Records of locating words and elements
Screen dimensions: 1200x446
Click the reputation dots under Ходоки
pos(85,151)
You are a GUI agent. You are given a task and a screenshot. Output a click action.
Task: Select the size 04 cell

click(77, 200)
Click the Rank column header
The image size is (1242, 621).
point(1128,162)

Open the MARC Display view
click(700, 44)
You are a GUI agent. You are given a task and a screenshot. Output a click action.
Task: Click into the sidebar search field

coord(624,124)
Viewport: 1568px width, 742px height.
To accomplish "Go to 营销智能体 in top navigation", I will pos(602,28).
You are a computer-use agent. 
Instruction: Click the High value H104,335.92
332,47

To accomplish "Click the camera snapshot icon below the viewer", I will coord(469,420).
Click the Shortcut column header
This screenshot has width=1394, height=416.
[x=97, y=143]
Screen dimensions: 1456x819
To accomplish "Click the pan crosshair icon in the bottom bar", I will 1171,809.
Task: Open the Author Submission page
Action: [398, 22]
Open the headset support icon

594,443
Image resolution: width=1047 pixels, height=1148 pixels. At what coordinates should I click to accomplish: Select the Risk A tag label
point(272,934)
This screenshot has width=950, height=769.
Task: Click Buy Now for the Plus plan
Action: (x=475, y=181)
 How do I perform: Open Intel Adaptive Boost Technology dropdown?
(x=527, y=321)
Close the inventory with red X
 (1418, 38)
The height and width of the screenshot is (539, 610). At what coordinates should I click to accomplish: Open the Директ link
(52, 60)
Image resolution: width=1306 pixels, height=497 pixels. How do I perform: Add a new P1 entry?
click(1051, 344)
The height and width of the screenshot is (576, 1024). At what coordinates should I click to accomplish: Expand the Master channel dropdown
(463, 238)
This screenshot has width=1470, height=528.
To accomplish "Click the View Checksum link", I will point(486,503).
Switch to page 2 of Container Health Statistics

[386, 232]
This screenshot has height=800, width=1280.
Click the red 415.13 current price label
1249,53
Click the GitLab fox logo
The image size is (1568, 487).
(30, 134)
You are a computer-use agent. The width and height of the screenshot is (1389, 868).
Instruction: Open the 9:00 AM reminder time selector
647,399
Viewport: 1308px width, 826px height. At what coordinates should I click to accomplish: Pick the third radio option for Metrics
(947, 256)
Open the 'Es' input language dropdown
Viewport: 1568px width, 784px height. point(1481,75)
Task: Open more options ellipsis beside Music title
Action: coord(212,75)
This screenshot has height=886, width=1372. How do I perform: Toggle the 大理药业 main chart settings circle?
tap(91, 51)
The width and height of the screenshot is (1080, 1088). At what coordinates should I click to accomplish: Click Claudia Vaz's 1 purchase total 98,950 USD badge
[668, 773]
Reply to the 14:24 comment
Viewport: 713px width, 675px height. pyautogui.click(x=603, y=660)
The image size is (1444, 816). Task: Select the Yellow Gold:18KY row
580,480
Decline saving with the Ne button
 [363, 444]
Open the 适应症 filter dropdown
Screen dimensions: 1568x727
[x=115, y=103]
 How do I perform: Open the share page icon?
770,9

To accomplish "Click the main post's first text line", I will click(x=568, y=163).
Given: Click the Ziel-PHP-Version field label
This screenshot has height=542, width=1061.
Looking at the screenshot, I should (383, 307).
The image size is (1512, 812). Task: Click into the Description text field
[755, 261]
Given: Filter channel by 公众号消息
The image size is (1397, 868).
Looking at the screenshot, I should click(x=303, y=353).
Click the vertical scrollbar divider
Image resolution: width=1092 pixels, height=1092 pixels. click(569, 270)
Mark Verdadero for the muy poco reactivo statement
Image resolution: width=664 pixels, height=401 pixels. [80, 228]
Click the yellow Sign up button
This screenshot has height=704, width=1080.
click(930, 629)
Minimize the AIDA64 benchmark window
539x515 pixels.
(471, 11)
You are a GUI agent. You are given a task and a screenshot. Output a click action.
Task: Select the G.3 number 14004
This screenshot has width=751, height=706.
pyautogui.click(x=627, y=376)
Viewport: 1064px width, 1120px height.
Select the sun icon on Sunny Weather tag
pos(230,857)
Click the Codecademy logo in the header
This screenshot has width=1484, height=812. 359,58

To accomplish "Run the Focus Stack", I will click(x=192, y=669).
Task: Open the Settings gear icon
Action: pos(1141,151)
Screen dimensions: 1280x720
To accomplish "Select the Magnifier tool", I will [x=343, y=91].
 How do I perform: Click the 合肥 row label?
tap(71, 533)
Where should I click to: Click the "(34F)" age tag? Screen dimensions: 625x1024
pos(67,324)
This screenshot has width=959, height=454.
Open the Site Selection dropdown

## AIM OF THE EXERCISE
Pick out every line of the records above that contains the word "dropdown" and copy each one in full. Case counts.

## RESPONSE TO THIS TASK
 How do I perform: Open Intel Adaptive Boost Technology dropdown?
The height and width of the screenshot is (576, 1024). At what coordinates should I click to accomplish: Expand the Master channel dropdown
Open the 'Es' input language dropdown
Open the 适应症 filter dropdown
Open the Site Selection dropdown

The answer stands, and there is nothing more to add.